L’intervention des Gilets jaunes, spontanée, décentralisée, organisée à la base et déterminée dans l’action confère une réelle indiscipline au mouvement face à un pouvoir coutumier des tables de négociation avec les « partenaires sociaux ».

Et s’ils.elles étaient malgré tout considéré.e.s comme les grands absents de nos luttes passées, il se peut bien que c’étaient eux.elles que nous attendions.

 

# 3 : Ces Gilets jaunes n’ont pas vraiment de conscience politique

Ce préjugé induirait que la pensée et l’acte politique seraient réservés à quelques un.e.s, plus éclairé.e.s que d’autres. La politique est l’affaire de n’importe qui. Dès lors qu’un individu conteste ses conditions de vie, il se situe déjà dans le politique. Passer à l’action politique à l’occasion de blocages réalisés contre l’Etat et l’ordre de l’économie, c ‘est avoir conscientisé en amont la nécessité de s’opposer à une attaque de plus menée par la classe dirigeante.

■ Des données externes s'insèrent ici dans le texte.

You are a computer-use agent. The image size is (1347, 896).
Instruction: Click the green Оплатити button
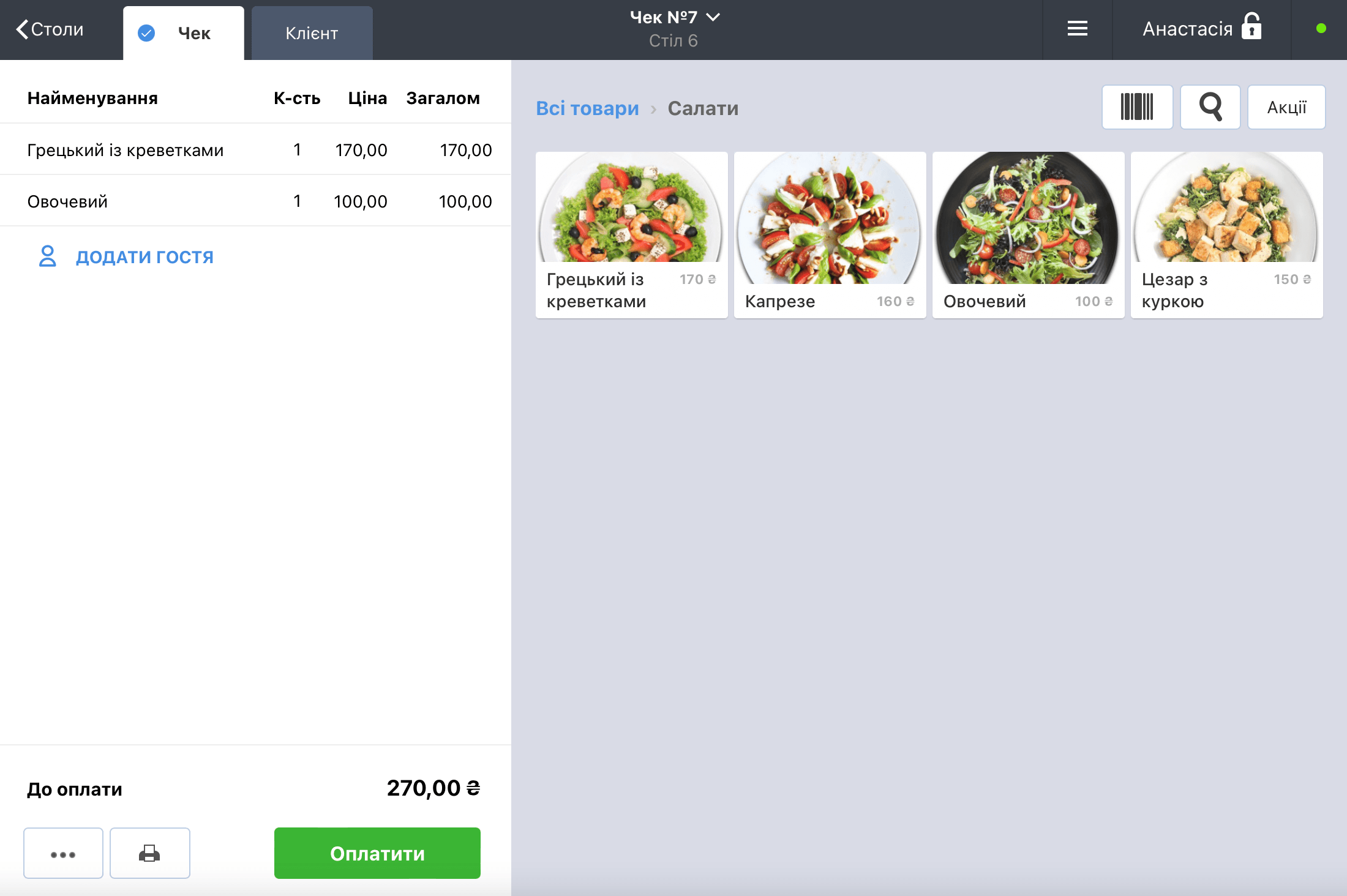(377, 853)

Le slogan « Macron démission » suffit à révéler jusqu’où peut conduire la plus noble conscience politique.

Accumuler de la théorie critique ne suffit pas. Si elle peut éclairer l’action, elle n’en est pas l’interrupteur.

 

# 4 : Ils-elles se battent pour leur pouvoir d’achat et ils-elles n’ont rien à carrer de l’écologie

Tenir pour responsable le consommateur du désastre écologique, c’est oublier l’essentiel : la pollution est induite par la production de ce que nous consommons. Et le capitalisme induit de polluer toujours plus.

Le soucis de la question écologique est aujourd’hui largement répandu, que l’on soit Gilet jaune ou pas encore.

Au cours des rassemblements des Gilets, le bon sens écologique est manifeste : « qu’ils développent les transports en commun ! », « combien de lignes de train supprimées ? », « ils viennent nous parler d’écologie alors qu’ils n’ont pas interdit le glyphosate ! », « certaines années Total ne paie même pas l’impôt sur les sociétés en France ! ». Refuser le fardeau financier de l’écologie quand on peine déjà à joindre les 2 bouts, relève d’une louable conception de la justice fiscale.

Aussi, si le pouvoir d’achat figure parmi les énoncés, les témoignages laissent entendre qu’il s’agit avant tout de pouvoir vivre dignement et de s’octroyer quelques loisirs. Vivre et ne pas seulement survivre.

Assurément nous sommes loin de désirs consuméristes ou du pouvoir de nuisance de ces riches qui polluent la planète.

 

# 5 : Je ne m’associerai pas à ce mouvement aux relents nationalistes et aux gestes xénophobes

Que de tels gestes xénophobes du fait d’une minorité aient lieu, devraient motiver n’importe quel.le anti-fasciste à rejoindre cet espace de composition politique afin de combattre les paroles et les actes les plus détestables. La même motivation devrait animer l’anti-sexisme dans ce moment rendant possible l’écho de nos luttes spécifiques.

Ma participation à ce mouvement devait-elle être remise en cause par la présence du drapeau français et de la Marseillaise, symboles rances de la République, davantage associés aux courants conservateurs qu’à ceux de l’émancipation?

Lors de l’action de péage gratuit à la Gravelle rassemblant environ 300 personnes, un drapeau français était ponctuellement visible.

Si cela peut en effrayer quelques un.e.s, la victoire de la Coupe du monde 2018 leur a sans doute fait penser à une insurrection de nationalistes.

Et si la Marseillaise a été entonnée à l’occasion de l’opération « péage gratuit » à la Gravelle, le seul tract diffusé ce jour-là était Le chant des partisans dédié à Macron.

 

***

Cela fait des années que nous entendons dans nos manifs « Ou alors ça va péter ». Il se peut bien que les Gilets jaunes ramènent enfin l’espoir que cela puisse péter. Et pas seulement sur la plus belle avenue du monde. Et déjà cet acquis : une bien probable mise en sourdine de l’arrogance d’un pouvoir à la solde des classes les plus favorisées. Avant de peut-être prendre congé.